Des navettes pour compenser les lacunes
De vrais progrès ont été faits sur d'autres lignes, notamment les RER et Transiliens. Ile-de-France Mobilités promet 268 gares adaptées à l'accueil des personnes en fauteuil d'ici à 2025 (sans s'engager pour un nombre d'ici aux Jeux) et revendique d'avoir déjà rendu les RER A et B 100% accessibles, même si le système demande de prévenir en avance les agents en station. Le réseau de bus a aussi fait l'objet d'aménagements, notamment pour surélever les trottoirs au niveau des rampes d'accès des véhicules.
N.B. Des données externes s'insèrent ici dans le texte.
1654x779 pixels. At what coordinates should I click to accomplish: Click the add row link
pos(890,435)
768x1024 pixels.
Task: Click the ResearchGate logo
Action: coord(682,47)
En pratique, malgré ces efforts, le trop-plein de voyageurs sur les lignes qui desserviront les sites olympiques risque d'en compliquer l'accès.
"L'idée n'est pas de miser sur les transports [en commun] pour les personnes en fauteuil", reconnaissait le directeur général d'Ile-de-France Mobilités dans 20 Minutes. Pour elles, les organisateurs comptent mettre en place un système de navettes, que les spectateurs concernés devront réserver, et qui relieront les sites sportifs et les six grandes gares parisiennes. Mais sa mise en place pose encore des questions : par quel moyen les personnes rejoindront-elles les points de départ des navettes ? Celles-ci circuleront-elles aux horaires les plus tardifs des épreuves ? Et surtout, où trouver suffisamment de véhicules adaptés, alors que l'offre existante doit déjà répondre aux autres besoins ?
L'organisation devra se montrer incitative, comme le gouvernement l'a été avec les taxis, par exemple. Une aide a été votée par l'Assemblée nationale pour financer jusqu'à 40% l'acquisition par les chauffeurs ou leurs compagnies de véhicules adaptés aux fauteuils roulants. Avec l'objectif, ambitieux, de passer de 200 à 1 000 véhicules d'ici aux Jeux. "Cela reste un pansement sur une jambe de bois", regrette Juliette Pinon, chargée de mission sur les Jeux au sein de l'Uriopss Ile-de-France, qui regroupe des associations du secteur social et sanitaire. "Ces taxis resteront après 2024, mais ils auront un coût pour la personne", qui pourrait être bien supérieur à celui des transports en commun. Reste que cette évolution de l'offre pourrait "constituer un héritage" de l'événement, espérait la ministre des Sports, Amélie Oudéa-Castéra, en 2022. Et rendre Paris durablement plus accueillant pour les visiteurs en situation de handicap.